Citation: Clark JL, Lescano AG, Konda KA, Leon SR, Jones FR, Klausner JD, et al. (2009) Syndromic Management and STI Control in Urban Peru. PLoS ONE 4(9): e7201. https://doi.org/10.1371/journal.pone.0007201
Editor: Sanja Stanojevic, UCL Institute of Child Health, United Kingdom
Received: June 21, 2009; Accepted: August 20, 2009; Published: September 25, 2009
This is an open-access article distributed under the terms of the Creative Commons Public Domain declaration which stipulates that, once placed in the public domain, this work may be freely reproduced, distributed, transmitted, modified, built upon, or otherwise used by anyone for any lawful purpose.
Funding: This study was funded by NIH/NIMH grant number U10 MH61536 which was a 5-country Cooperative Agreement conducted in China, India, Peru, Russia, and Zimbabwe. Each site selected a different venue and population with which to implement the prevention program entitled Community Public Opinion Leader (C-POL) Intervention. This study was also partially supported by LP-CRADA NM-04-1787. In addition, JLC was previously supported by NIMH T32 MH080634 and is currently supported by K23 MH084611. The views expressed in this article are those of the authors and do not necessarily reflect the official policy or position of the National Institute of Mental Health, the National Institutes of Health, the Department of the Navy, the Department of Defense, nor the U.S. Government.

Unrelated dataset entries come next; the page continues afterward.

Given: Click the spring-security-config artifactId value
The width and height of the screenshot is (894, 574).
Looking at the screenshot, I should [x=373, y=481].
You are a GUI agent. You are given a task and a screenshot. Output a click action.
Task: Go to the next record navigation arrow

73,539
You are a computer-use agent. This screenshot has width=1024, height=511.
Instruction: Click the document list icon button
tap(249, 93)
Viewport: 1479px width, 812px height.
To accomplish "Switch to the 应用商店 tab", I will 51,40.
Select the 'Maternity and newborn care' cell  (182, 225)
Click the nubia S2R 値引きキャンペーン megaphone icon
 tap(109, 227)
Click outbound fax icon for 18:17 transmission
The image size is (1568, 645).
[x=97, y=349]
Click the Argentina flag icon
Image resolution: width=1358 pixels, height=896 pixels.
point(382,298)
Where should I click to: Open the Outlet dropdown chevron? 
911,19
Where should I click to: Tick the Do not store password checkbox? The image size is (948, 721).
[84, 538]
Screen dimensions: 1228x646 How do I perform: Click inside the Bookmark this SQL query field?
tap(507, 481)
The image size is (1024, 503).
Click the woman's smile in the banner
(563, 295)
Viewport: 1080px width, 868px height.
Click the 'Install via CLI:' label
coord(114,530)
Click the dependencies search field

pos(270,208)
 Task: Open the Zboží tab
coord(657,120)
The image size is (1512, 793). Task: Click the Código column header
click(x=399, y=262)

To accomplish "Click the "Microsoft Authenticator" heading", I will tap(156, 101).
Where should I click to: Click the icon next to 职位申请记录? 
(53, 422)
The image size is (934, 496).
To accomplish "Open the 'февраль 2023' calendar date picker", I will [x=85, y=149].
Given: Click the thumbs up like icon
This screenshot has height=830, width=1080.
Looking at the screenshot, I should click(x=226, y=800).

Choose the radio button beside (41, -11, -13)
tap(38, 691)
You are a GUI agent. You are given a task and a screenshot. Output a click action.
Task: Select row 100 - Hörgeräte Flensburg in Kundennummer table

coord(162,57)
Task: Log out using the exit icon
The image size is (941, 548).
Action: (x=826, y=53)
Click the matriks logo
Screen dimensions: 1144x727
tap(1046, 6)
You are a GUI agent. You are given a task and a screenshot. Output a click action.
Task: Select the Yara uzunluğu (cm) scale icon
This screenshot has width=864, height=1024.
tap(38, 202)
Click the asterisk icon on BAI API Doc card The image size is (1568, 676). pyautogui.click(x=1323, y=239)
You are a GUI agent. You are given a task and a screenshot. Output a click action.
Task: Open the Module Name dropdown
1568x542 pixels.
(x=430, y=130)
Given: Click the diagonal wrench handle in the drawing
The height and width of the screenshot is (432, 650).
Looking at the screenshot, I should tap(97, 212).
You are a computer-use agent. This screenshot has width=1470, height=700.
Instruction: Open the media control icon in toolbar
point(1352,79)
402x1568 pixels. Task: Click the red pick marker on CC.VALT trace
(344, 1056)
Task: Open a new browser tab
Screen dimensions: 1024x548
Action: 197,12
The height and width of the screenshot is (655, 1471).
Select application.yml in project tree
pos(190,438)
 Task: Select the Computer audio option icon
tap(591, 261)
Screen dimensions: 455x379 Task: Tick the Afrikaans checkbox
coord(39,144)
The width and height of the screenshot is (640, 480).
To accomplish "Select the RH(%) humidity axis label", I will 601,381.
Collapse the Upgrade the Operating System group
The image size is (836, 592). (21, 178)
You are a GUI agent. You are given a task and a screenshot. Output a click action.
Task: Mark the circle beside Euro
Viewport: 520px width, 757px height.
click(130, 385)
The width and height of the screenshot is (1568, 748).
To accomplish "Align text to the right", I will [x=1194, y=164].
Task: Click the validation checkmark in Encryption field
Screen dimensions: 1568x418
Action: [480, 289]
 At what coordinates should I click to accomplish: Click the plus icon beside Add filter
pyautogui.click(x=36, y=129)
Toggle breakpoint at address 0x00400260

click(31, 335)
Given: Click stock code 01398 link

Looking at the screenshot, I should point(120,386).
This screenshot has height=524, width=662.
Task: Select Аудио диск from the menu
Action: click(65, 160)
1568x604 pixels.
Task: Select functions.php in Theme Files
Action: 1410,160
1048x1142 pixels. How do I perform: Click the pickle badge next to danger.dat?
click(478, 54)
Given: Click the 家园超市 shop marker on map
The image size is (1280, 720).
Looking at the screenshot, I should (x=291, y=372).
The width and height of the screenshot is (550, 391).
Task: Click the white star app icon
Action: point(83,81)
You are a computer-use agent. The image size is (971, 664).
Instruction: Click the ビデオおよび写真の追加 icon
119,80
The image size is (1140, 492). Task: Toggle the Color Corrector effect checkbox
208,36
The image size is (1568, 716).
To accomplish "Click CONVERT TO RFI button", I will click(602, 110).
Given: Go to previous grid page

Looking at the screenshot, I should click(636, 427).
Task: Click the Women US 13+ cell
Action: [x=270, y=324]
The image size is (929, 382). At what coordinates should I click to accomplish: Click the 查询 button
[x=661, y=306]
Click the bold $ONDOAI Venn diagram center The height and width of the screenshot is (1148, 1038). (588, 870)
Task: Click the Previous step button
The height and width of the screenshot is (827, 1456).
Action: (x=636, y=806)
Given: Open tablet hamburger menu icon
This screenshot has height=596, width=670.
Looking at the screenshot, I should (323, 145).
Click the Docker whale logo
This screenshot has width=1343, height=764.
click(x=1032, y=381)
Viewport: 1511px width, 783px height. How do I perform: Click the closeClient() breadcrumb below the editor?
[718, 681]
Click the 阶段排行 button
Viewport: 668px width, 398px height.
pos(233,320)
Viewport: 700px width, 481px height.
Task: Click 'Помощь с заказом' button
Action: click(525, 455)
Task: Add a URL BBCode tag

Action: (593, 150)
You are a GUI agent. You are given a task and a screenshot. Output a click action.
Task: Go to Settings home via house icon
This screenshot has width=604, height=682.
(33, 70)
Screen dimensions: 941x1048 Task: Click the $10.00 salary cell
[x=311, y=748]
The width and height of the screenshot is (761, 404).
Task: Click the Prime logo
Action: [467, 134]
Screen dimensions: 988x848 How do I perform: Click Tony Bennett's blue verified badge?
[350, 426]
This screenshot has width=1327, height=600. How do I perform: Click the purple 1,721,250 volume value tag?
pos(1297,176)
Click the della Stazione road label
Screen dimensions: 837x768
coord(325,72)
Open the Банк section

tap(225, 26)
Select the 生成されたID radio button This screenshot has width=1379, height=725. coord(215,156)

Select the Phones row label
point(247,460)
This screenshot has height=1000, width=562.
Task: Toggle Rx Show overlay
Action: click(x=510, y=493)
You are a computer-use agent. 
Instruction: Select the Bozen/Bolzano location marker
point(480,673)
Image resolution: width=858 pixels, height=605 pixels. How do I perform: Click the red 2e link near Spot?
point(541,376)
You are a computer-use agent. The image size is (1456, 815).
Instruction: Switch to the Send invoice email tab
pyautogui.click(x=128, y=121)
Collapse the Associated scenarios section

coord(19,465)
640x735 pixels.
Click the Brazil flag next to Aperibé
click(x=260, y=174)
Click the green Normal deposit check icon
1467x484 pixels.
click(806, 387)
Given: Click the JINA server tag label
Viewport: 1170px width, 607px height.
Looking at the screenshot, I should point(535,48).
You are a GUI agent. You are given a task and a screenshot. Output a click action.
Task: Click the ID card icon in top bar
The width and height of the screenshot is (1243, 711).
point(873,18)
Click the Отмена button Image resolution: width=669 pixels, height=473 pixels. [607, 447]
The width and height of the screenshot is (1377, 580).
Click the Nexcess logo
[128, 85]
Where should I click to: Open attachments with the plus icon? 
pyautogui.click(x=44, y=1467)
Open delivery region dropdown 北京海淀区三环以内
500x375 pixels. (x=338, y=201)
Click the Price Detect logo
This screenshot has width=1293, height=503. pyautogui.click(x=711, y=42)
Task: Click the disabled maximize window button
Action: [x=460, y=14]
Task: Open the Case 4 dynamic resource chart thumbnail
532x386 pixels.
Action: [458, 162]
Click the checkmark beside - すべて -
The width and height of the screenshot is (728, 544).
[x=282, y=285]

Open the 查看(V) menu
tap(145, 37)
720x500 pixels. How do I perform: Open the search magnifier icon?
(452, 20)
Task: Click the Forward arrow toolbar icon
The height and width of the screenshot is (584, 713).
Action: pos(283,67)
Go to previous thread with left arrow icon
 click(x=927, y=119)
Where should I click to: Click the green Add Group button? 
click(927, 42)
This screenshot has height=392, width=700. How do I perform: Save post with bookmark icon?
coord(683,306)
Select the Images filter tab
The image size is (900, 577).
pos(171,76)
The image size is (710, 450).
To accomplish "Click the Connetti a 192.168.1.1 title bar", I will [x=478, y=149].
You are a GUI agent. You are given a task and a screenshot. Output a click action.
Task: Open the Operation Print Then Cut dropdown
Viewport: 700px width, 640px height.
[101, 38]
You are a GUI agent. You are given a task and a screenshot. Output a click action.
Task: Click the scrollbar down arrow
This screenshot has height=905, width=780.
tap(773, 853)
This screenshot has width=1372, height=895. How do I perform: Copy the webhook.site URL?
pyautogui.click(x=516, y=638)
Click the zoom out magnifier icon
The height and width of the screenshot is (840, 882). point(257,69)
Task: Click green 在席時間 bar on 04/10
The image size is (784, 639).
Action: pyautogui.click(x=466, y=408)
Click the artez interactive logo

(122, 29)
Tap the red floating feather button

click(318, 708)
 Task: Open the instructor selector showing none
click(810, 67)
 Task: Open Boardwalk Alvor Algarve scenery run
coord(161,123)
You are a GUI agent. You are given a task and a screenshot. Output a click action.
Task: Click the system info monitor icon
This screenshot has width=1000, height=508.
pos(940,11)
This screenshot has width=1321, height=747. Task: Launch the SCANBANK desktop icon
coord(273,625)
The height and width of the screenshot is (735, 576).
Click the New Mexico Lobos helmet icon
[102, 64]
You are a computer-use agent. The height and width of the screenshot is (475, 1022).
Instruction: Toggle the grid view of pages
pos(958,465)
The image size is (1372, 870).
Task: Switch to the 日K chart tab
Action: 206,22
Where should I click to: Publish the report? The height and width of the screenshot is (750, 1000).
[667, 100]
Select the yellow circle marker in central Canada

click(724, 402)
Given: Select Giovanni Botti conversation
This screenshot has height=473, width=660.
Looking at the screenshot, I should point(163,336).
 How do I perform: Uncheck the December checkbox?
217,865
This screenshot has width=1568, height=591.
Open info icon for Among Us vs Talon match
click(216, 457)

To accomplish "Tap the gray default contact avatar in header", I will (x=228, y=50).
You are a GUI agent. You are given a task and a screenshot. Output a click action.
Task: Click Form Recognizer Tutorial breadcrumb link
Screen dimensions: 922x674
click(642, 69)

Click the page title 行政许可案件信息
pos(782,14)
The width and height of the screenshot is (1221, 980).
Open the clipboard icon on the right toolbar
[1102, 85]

Competing interests: The authors have declared that no competing interests exist.
Syndromic management is a simple and effective method for the treatment of symptomatic sexually transmitted infections (STIs) in resource-limited settings –. Several studies have demonstrated improvements in clinical STI management following training for healthcare professionals using World Health Organization guidelines for syndromic treatment of urethritis and genital ulceration –. However, in many developing countries, limited healthcare resources also lead to a reliance on syndromic management as the primary method for the detection and treatment of STIs in the population. Despite its utility in the treatment of symptomatic infection, little data is available concerning the effectiveness of syndromic management as a strategy to control STI transmission in resource-limited environments –.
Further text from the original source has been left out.